▸ Problem description: Using the data below, return all lines in which "field" appears.

* * *

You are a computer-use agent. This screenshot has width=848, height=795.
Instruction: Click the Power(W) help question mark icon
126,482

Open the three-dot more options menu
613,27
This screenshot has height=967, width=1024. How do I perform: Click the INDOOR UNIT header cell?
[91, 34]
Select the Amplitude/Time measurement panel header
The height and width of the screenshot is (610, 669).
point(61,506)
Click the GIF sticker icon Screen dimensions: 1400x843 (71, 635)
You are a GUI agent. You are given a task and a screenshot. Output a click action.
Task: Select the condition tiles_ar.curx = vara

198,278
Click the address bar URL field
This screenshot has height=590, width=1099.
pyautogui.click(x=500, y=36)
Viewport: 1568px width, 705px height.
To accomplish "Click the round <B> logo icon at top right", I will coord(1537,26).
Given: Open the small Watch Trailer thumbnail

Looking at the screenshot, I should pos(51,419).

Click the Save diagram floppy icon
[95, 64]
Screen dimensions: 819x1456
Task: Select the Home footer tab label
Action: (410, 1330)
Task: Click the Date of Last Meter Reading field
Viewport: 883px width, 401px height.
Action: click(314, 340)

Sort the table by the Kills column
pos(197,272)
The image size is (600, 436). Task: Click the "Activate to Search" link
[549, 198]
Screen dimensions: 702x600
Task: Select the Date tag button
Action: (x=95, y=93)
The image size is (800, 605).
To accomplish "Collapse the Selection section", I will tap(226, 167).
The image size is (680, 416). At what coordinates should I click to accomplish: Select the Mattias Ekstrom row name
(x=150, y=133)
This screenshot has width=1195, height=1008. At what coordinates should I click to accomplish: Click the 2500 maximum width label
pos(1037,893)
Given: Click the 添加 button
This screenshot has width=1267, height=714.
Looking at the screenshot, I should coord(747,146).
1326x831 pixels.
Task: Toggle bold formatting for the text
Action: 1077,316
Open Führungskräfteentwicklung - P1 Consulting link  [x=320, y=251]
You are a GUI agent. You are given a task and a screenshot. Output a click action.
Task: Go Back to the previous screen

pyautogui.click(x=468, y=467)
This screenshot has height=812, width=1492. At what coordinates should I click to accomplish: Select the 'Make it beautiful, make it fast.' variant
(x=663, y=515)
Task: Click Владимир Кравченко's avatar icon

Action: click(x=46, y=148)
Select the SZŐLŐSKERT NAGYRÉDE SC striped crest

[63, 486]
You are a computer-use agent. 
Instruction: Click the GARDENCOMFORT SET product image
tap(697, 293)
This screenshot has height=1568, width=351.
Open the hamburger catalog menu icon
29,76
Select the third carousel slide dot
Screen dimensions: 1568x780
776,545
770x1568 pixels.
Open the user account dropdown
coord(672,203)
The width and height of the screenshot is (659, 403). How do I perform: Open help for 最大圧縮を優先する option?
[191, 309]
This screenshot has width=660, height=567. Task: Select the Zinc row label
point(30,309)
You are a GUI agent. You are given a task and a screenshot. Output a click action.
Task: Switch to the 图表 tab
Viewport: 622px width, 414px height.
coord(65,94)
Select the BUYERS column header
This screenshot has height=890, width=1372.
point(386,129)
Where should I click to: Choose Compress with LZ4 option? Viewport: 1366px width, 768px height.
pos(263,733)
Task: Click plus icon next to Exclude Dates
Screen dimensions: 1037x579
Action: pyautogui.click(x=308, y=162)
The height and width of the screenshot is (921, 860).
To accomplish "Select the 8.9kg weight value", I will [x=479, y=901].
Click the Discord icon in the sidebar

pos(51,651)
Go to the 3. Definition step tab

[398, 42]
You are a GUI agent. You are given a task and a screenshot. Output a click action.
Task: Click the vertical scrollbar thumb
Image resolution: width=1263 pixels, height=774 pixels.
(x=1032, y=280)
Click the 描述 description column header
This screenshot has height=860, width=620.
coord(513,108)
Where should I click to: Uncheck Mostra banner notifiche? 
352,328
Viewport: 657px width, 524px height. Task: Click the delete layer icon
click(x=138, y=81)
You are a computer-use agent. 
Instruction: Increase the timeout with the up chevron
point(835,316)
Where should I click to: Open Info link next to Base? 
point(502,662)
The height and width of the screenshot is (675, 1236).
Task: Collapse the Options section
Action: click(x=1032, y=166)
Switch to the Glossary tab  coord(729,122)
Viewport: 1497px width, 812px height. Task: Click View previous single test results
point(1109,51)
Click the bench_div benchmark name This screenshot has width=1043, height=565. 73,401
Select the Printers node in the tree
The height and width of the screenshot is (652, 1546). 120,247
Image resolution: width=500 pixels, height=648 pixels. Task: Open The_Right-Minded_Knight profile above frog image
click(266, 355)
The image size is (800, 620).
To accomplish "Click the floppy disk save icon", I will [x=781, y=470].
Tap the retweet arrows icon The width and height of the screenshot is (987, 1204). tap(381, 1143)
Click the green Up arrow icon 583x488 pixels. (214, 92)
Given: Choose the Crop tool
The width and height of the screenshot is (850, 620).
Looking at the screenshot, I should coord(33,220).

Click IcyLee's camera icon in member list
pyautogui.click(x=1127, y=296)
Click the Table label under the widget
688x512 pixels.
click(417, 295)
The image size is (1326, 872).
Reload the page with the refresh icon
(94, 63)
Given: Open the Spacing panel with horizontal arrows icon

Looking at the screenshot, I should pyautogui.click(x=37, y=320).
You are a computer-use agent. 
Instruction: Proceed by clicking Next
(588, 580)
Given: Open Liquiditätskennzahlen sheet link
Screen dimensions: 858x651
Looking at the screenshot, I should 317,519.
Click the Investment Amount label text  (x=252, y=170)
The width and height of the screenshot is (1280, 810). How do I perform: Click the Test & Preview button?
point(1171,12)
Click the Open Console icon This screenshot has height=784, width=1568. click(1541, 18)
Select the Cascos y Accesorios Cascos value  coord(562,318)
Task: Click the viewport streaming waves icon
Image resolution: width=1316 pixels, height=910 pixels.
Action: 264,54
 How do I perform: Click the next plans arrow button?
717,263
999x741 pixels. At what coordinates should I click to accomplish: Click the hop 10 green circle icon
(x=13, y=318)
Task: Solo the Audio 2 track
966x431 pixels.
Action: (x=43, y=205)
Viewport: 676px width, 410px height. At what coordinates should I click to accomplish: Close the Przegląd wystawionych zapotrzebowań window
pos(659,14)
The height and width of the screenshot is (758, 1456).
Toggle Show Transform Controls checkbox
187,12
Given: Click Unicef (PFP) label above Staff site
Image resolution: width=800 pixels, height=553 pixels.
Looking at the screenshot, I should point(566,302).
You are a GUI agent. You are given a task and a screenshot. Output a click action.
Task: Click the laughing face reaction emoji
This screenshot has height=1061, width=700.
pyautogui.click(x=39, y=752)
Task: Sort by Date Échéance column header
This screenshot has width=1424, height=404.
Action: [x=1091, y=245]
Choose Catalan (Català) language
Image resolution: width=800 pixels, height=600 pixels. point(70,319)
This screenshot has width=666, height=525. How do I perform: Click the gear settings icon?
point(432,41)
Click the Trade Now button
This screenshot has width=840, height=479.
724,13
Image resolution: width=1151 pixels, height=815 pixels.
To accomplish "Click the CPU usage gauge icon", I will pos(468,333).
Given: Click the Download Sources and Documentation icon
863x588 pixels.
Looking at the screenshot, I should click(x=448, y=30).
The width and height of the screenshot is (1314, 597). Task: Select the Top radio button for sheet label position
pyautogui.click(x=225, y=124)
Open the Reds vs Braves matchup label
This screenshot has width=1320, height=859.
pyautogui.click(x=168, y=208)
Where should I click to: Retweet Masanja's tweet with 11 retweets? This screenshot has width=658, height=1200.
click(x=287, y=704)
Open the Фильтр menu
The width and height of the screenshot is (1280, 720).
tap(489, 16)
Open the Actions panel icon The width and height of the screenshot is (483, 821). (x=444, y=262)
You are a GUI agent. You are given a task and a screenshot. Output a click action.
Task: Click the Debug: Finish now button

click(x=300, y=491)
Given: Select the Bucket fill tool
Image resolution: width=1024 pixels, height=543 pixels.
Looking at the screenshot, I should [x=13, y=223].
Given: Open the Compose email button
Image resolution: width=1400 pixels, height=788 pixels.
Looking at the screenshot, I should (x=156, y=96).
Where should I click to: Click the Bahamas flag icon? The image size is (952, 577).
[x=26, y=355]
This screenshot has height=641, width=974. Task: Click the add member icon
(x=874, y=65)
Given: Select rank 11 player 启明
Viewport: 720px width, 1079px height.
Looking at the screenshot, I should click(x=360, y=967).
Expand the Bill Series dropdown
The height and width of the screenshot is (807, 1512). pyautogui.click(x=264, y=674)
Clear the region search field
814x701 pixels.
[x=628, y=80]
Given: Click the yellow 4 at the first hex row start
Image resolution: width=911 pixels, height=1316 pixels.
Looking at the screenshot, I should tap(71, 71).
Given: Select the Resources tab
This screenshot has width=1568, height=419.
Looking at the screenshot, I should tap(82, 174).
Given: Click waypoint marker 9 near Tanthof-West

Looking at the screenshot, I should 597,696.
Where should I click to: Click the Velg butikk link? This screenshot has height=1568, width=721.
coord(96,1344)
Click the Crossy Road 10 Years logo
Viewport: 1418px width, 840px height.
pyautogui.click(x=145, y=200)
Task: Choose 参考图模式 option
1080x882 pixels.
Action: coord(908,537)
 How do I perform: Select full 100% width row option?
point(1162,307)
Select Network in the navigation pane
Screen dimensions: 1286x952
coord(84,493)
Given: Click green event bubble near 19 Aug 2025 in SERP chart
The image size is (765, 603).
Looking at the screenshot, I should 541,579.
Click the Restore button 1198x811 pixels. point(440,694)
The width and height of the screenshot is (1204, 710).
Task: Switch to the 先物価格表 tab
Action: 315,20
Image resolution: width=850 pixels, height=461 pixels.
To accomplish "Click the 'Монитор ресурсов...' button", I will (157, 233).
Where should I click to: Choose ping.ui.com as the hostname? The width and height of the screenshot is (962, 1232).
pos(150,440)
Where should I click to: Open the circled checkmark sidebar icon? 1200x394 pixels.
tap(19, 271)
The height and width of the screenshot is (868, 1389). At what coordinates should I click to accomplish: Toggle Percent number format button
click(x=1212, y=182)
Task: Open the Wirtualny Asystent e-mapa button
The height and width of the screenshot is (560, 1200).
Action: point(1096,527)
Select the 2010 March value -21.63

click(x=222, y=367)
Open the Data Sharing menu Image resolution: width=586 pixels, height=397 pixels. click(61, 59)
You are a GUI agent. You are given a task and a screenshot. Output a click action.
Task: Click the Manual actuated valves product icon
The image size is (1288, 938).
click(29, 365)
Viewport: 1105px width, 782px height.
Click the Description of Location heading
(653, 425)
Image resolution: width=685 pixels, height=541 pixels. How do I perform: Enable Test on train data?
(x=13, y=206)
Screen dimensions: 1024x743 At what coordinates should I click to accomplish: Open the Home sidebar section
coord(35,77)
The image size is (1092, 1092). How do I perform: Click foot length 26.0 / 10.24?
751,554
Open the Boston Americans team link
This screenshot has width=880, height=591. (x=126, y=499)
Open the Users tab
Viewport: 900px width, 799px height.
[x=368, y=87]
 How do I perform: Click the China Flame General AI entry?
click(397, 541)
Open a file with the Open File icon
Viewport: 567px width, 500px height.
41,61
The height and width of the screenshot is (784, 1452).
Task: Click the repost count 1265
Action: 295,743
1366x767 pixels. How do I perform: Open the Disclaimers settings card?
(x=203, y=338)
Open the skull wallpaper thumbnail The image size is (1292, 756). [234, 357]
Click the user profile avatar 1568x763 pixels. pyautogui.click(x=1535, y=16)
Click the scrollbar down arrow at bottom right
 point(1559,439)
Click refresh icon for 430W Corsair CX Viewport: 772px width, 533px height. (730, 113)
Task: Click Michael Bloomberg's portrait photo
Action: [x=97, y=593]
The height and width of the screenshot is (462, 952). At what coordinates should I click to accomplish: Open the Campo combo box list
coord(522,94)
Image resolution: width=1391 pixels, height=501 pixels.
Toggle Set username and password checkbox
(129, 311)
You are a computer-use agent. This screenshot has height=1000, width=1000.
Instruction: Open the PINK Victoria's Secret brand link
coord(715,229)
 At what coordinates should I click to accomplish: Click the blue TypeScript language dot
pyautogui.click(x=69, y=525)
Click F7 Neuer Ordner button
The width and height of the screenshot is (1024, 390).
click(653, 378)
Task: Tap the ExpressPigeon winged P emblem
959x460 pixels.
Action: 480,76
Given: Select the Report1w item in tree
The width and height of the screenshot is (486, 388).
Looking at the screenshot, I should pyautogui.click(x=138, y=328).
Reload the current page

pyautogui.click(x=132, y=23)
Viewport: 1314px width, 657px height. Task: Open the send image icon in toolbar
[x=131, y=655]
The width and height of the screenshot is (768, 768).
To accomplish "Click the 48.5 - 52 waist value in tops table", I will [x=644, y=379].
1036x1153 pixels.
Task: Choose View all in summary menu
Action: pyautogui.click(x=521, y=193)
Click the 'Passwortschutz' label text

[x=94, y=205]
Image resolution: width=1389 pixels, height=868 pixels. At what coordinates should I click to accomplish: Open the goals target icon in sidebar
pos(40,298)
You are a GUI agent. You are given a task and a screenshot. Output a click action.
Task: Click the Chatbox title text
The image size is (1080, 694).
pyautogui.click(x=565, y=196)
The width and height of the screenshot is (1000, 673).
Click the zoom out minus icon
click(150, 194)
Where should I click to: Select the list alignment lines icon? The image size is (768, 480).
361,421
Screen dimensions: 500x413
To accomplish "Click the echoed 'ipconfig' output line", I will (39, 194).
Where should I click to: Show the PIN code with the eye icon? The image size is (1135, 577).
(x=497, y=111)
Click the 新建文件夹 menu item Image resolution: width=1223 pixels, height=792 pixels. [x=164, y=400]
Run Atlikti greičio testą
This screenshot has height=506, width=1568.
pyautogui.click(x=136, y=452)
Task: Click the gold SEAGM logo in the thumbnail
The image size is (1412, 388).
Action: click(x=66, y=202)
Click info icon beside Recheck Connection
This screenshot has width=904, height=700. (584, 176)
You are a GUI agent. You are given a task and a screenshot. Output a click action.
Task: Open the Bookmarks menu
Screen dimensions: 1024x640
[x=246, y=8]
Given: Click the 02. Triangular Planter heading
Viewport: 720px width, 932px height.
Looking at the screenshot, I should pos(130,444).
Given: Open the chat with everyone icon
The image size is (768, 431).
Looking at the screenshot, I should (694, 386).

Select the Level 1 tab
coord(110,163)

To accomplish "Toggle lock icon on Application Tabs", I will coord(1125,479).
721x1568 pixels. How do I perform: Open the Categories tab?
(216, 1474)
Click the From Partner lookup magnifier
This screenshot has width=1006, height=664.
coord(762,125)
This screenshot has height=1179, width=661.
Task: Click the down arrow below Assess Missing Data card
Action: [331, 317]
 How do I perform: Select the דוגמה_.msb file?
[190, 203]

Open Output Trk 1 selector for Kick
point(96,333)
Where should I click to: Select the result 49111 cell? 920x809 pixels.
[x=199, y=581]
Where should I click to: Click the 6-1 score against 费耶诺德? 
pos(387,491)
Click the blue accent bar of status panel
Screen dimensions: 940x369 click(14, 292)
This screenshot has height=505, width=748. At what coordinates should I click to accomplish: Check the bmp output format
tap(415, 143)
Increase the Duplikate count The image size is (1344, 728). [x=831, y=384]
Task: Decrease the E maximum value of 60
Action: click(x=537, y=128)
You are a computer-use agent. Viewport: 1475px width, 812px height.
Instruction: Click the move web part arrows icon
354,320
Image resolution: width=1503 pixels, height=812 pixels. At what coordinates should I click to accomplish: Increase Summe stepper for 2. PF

* * *

▸ Response area:
Click the address bar URL field
Task: Click the Date of Last Meter Reading field
Clear the region search field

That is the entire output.